Energieunternehmen beginnen ohne Behördengenehmigung in Mecklenburg-Vorpommern mit ersten Arbeiten

  • Martina Rathke, Greifswald
  • Lesedauer: 3 Min.

Nach der Gazprom-Tochter Nord Stream 2 startet auch das Energieunternehmen Gascade die Vorbereitungen im Zusammenhang mit der umstrittenen Ostsee-Pipeline - und das trotz fehlender Genehmigungen für den Bau beider Trassen. Gascade, das die 485 Kilometer lange Anschlussleitung Eugal von Lubmin bis an die deutsch-tschechische Grenze bauen will, liefert von vergangener Woche an die ersten Rohre an die künftigen Lagerplätze in Mecklenburg-Vorpommern.

Mit dem Bau der Leitung will Gascade nach Erteilung des Planfeststellungsbeschlusses beginnen, den das Unternehmen eigenen Angaben zufolge für Mitte 2018 erwartet. »Bisher liegen wir im Zeitplan und gehen davon aus, dass alle Genehmigungen wie geplant vorliegen werden«, sagte Eugal-Gesamtprojektleiter Ludger Hümbs am Mittwoch.

Der Umweltverband WWF und die Grünen kritisierten die Unternehmen. Gascade und Nord Stream 2 würden im Vorgriff auf freie Behördenentscheidungen Tatsachen schaffen und damit die Behörden unter Druck setzen wollen, sagte der Leiter des WWF-Ostseebüros, Jochen Lamp. Die Bundestagsabgeordnete Annalena Baerbock (Grüne) sagte, die Genehmigungsbehörden seien gefordert, jetzt für massive Transparenz zu sorgen. Es sei zu befürchten, dass Gascade und Nord Stream 2 mit ihren Investitionen die Behörden in ihren Abwägungsentscheidungen zu ihren Gunsten beeinflussen wollen.

Das Bergamt Stralsund wies die Bedenken zurück. »Den Druck haben die Unternehmen. Wir haben keinen, auch zeitlich nicht«, sagte der Leiter des für die Genehmigungen zuständigen Bergamtes Stralsund, Thomas Triller.

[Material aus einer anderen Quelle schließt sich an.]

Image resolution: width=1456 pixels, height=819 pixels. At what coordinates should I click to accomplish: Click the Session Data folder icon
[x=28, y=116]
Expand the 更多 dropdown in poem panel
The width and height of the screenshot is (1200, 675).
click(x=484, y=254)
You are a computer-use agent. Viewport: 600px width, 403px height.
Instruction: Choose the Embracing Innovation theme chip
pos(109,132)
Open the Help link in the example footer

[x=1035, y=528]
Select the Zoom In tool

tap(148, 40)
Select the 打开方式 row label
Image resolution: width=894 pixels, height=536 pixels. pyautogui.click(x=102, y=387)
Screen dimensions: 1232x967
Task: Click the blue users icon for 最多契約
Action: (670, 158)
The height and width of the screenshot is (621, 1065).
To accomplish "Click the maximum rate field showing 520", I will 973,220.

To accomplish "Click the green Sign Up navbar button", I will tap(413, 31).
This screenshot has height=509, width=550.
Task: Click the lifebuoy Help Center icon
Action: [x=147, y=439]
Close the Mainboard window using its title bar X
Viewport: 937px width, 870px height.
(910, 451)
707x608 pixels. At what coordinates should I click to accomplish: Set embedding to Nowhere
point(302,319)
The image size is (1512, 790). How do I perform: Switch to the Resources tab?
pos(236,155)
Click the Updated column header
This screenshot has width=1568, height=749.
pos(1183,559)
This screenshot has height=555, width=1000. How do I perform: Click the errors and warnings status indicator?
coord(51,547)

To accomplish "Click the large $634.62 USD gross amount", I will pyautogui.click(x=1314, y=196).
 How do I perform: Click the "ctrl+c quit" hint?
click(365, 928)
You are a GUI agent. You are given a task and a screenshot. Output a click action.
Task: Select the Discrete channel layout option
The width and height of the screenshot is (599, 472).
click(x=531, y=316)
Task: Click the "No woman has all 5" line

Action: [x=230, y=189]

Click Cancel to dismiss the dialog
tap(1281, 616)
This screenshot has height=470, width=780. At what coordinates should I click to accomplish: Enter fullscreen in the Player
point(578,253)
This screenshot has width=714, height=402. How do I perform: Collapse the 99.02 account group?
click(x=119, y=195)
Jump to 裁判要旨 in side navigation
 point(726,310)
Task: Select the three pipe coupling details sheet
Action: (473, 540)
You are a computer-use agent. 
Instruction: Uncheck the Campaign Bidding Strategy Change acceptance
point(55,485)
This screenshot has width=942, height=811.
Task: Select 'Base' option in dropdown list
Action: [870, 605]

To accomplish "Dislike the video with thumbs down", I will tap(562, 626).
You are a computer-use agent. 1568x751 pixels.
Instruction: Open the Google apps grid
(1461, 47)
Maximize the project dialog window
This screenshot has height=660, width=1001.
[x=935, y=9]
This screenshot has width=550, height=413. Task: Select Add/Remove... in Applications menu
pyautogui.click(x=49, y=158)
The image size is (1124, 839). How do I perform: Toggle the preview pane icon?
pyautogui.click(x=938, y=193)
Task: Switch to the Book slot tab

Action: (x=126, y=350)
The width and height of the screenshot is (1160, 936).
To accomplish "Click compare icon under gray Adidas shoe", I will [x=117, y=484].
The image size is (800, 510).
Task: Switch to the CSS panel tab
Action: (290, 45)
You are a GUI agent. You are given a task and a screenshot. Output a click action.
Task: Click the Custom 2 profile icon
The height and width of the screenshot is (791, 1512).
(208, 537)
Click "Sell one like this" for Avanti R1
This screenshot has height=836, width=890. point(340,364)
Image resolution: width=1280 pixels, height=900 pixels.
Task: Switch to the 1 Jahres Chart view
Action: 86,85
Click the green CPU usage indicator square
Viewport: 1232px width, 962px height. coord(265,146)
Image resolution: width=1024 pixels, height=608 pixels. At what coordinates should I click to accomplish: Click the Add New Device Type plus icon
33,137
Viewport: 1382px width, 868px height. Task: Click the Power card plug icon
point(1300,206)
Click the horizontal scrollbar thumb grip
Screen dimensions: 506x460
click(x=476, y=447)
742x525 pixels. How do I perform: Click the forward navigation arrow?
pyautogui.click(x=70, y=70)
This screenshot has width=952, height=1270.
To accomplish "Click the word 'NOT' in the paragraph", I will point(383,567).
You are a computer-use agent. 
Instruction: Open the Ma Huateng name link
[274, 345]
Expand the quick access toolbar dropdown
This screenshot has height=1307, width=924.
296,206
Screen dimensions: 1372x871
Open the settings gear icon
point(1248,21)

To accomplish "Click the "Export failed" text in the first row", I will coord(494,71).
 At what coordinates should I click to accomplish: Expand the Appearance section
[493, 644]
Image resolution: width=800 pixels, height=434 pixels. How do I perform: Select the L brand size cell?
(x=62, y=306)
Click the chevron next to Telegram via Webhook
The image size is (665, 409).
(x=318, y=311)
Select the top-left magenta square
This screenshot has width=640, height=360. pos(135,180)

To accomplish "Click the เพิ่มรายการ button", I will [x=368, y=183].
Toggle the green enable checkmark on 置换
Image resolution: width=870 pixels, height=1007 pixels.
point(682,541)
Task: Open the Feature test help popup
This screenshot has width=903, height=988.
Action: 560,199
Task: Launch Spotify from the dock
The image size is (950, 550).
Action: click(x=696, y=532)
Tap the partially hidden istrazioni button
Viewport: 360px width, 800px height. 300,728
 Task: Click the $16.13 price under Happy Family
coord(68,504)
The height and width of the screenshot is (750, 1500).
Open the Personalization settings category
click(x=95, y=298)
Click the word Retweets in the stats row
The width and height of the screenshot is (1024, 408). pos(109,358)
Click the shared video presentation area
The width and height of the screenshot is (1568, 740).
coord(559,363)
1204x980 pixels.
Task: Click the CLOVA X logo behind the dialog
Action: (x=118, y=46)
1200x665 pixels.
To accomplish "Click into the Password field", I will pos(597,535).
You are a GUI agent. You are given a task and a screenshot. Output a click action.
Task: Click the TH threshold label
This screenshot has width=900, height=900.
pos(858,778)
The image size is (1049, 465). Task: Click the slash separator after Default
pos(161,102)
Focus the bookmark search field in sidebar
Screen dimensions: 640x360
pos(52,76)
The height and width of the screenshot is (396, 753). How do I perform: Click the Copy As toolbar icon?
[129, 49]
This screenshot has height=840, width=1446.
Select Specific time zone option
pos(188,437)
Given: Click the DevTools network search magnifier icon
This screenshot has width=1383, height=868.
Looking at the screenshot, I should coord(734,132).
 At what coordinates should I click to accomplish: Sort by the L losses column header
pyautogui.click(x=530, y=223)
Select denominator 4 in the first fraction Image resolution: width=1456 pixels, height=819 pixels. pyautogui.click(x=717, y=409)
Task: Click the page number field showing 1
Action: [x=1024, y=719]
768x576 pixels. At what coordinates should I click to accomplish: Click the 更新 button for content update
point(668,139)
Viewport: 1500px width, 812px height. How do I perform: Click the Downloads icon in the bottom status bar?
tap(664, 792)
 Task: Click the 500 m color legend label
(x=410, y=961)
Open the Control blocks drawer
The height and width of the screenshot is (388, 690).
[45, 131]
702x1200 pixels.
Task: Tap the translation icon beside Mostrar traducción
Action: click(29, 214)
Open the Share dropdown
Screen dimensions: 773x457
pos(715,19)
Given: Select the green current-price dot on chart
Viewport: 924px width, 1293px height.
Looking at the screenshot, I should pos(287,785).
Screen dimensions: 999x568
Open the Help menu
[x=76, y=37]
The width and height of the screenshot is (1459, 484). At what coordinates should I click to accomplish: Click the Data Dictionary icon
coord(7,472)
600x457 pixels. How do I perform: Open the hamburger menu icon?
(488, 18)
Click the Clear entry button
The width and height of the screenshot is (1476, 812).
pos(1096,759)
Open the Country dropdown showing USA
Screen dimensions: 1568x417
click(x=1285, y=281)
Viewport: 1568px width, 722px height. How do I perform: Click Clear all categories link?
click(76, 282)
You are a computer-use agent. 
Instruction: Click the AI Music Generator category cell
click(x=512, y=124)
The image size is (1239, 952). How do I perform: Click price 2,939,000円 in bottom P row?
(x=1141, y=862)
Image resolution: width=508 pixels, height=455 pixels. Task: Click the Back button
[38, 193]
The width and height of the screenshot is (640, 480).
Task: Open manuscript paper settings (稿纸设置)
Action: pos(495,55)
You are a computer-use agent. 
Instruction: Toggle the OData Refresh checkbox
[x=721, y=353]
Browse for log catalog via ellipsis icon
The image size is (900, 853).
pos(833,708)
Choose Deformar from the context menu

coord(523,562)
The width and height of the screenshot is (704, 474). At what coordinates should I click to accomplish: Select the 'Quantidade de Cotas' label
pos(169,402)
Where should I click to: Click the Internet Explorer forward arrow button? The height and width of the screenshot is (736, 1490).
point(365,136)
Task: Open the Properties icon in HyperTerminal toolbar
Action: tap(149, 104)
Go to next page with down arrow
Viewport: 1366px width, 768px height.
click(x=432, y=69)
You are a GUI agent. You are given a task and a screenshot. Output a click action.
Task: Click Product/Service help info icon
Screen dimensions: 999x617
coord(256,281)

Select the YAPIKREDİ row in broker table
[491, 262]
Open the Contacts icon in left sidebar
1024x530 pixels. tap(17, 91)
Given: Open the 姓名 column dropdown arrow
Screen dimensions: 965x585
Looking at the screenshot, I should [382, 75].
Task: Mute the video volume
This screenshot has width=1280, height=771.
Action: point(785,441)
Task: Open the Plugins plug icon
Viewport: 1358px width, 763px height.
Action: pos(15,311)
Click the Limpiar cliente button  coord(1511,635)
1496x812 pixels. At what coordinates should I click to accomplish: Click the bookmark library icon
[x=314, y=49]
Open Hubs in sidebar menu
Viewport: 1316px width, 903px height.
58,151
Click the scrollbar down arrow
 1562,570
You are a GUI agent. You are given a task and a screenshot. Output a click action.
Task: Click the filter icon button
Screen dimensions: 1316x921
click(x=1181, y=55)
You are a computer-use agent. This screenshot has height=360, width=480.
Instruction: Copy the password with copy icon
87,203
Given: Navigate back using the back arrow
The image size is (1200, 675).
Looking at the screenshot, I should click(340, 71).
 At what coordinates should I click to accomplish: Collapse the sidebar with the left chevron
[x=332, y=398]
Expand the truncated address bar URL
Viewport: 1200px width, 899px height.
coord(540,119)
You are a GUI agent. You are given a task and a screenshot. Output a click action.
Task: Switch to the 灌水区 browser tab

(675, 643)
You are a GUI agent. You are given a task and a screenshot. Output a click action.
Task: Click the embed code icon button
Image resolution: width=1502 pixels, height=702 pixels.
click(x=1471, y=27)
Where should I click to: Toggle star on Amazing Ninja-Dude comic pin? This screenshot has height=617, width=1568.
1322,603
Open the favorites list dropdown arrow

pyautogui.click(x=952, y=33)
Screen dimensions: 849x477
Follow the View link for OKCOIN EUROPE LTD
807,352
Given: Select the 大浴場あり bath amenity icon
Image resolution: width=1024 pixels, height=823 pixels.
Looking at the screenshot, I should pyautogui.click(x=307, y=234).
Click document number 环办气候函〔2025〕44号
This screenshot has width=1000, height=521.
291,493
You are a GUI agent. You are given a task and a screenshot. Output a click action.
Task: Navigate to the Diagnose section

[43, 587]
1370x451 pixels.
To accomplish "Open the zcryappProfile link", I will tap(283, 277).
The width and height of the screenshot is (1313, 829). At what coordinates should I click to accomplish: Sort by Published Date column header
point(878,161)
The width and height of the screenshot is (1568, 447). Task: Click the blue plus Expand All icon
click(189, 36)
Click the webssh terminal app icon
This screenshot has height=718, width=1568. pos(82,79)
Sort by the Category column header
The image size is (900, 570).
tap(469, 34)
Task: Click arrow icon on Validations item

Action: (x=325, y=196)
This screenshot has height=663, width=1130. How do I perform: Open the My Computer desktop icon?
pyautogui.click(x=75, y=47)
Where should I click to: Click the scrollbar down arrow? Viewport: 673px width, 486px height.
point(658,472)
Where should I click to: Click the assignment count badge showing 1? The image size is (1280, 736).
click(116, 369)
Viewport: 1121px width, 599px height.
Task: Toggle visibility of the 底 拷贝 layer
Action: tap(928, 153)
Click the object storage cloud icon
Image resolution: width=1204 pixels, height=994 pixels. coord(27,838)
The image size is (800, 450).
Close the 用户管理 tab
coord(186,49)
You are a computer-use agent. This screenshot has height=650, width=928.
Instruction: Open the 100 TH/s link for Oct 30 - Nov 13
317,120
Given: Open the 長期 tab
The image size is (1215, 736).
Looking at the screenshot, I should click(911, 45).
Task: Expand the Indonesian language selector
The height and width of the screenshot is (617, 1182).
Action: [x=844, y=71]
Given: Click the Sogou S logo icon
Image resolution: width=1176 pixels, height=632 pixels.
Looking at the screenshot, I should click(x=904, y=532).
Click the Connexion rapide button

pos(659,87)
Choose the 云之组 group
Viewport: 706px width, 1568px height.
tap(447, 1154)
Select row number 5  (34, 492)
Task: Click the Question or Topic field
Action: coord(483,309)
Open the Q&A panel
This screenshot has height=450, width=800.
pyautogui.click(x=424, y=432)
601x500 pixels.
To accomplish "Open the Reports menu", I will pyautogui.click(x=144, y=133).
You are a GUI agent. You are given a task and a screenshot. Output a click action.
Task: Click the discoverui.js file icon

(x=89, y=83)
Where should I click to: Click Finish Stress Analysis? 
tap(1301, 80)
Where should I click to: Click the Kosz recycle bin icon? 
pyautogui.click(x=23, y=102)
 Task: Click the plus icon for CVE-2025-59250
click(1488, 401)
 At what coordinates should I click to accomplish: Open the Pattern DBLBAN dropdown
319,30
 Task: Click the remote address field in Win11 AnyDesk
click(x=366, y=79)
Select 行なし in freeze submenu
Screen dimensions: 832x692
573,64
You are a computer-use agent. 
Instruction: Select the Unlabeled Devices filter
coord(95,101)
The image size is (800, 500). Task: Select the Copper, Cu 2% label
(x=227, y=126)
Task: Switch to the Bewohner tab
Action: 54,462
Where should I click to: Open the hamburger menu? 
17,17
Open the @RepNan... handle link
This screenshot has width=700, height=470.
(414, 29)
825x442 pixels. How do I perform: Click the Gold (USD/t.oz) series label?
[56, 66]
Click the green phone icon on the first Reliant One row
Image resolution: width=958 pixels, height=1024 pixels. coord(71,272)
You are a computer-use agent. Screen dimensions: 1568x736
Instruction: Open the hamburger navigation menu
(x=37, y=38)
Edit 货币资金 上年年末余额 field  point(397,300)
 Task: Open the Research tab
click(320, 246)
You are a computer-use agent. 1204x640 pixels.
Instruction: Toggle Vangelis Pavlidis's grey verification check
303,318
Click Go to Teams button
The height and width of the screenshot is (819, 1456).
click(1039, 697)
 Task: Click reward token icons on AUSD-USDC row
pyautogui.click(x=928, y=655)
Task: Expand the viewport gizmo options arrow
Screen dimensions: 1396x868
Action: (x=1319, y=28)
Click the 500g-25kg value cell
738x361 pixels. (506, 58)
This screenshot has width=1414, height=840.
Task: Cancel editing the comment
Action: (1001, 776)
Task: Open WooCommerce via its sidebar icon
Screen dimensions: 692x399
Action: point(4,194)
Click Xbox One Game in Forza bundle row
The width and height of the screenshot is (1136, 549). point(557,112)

Das Bergamt entscheide über den Antrag, sobald alle Unterlagen und Informationen vorliegen, nach sorgfältiger Prüfung und Abwägung aller vorgebrachten Argumente. Nach Angaben des Bergamtes liegt für den Bau der Eugal-Leitung in Mecklenburg-Vorpommern bislang kein Antrag vor.

Die Grünen halten den Bau der Leitungen aus energie- und klimapolitischer Sicht für überflüssig. Der Bau trage nicht zu einer Diversifizierung der Energiemärkte in Europa bei. Das Festhalten am fossilen Energieträger Gas widerspreche dem Pariser Klimaabkommen, Nord Stream 2 agiere mit weit übertriebenen Annahmen zur künftigen Gasversorgung in Europa.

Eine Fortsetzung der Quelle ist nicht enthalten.